Author’s note: This article contains architectural terminology. For clarity, a brief glossary of terms can be found at the end.

Erupting above the tree line of Forest Park in the historic city of St. Louis is something remarkable and beautiful—a skyscraper of a new kind—One Hundred Above the Park. Thirty-six stories of shimmering glass and aluminum, the new residential tower sticks out from the architectural morass of the Central West End neighborhood like a spaceship in an impound lot. It’s not just a flashy oddity, though: One Hundred has something to teach us about the history of skyscraper design, the future of apartment design, and the philosophy behind great new architecture.

The building, designed by Studio Gang and completed in 2021, has stunning views of the city and world-class amenities, but what makes it revolutionary is its canted (outward leaning) glass facade design.

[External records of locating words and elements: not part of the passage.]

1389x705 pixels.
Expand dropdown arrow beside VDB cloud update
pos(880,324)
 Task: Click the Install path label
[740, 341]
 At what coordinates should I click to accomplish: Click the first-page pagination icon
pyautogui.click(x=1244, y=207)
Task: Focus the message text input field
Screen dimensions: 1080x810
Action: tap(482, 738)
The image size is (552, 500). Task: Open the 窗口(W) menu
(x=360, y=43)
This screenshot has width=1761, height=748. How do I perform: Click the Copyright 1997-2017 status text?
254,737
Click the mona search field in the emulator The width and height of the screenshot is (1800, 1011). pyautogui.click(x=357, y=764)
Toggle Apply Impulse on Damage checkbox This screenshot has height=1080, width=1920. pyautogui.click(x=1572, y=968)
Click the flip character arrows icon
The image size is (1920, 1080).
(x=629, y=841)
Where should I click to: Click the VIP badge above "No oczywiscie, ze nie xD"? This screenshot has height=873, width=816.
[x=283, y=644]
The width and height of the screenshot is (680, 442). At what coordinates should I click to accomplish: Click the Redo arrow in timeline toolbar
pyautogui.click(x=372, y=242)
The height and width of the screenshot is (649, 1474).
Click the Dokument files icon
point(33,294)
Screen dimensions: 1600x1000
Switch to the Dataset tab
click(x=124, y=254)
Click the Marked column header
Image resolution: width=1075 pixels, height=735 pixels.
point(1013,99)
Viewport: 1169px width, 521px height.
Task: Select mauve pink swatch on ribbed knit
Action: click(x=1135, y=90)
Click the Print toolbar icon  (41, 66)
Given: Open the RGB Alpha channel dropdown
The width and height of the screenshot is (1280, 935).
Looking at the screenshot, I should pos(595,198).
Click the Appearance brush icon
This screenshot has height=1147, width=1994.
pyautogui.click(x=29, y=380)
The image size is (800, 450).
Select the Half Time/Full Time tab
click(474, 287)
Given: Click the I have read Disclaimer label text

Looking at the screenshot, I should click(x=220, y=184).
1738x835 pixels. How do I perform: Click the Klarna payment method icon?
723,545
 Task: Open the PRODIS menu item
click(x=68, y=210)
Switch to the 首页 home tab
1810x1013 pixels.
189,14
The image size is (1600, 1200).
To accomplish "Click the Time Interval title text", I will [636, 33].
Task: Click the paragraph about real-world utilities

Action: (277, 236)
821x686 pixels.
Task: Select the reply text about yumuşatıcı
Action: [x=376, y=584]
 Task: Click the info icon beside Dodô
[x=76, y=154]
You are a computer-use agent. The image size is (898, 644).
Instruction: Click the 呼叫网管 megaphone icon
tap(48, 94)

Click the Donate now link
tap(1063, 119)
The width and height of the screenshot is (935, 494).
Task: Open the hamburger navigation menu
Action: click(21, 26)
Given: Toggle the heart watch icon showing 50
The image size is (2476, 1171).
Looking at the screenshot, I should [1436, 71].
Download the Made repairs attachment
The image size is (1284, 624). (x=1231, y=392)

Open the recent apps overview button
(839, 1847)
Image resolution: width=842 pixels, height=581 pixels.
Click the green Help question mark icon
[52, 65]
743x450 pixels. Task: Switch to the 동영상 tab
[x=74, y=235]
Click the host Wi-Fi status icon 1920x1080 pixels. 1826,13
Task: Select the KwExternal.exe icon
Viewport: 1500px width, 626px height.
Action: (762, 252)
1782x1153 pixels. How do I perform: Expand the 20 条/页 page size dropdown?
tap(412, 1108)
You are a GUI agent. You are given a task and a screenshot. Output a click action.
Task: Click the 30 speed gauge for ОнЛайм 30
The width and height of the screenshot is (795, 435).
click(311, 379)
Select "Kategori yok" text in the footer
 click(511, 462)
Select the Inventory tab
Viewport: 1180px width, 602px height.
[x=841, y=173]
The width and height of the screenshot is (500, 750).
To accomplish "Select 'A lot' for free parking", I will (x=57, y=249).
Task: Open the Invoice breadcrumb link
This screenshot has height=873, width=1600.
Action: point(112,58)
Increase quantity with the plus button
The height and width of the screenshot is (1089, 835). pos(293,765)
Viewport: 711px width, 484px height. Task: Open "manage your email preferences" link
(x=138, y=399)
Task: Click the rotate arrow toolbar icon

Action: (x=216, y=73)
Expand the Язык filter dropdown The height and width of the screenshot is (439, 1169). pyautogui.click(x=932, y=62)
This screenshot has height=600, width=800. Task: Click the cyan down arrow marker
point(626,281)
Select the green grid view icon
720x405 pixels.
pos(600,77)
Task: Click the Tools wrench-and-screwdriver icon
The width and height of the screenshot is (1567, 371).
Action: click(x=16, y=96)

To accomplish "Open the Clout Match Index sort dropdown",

Most apartment blocks consist of identical floor plates stacked vertically upon one another, but the floors of One Hundred get larger as they go up, and then every fourth floor shrinks back to expose an open rooftop balcony. The result is a building that branches and bursts from itself like the blooms of a stalk flower. It is striking in photos and mind-bending from the sidewalk. More important, though, are the ways this simple design idea improves tenants’ quality of life and creates one of the most individualistic apartment complexes in the world.

Interestingly, this is not the first time that St. Louis has been home to a design breakthrough in architectural facades. . . .

With every major artistic and technological feature, One Hundred Above the Park is a building that does not cower and compromise but, rather, reaches for new heights.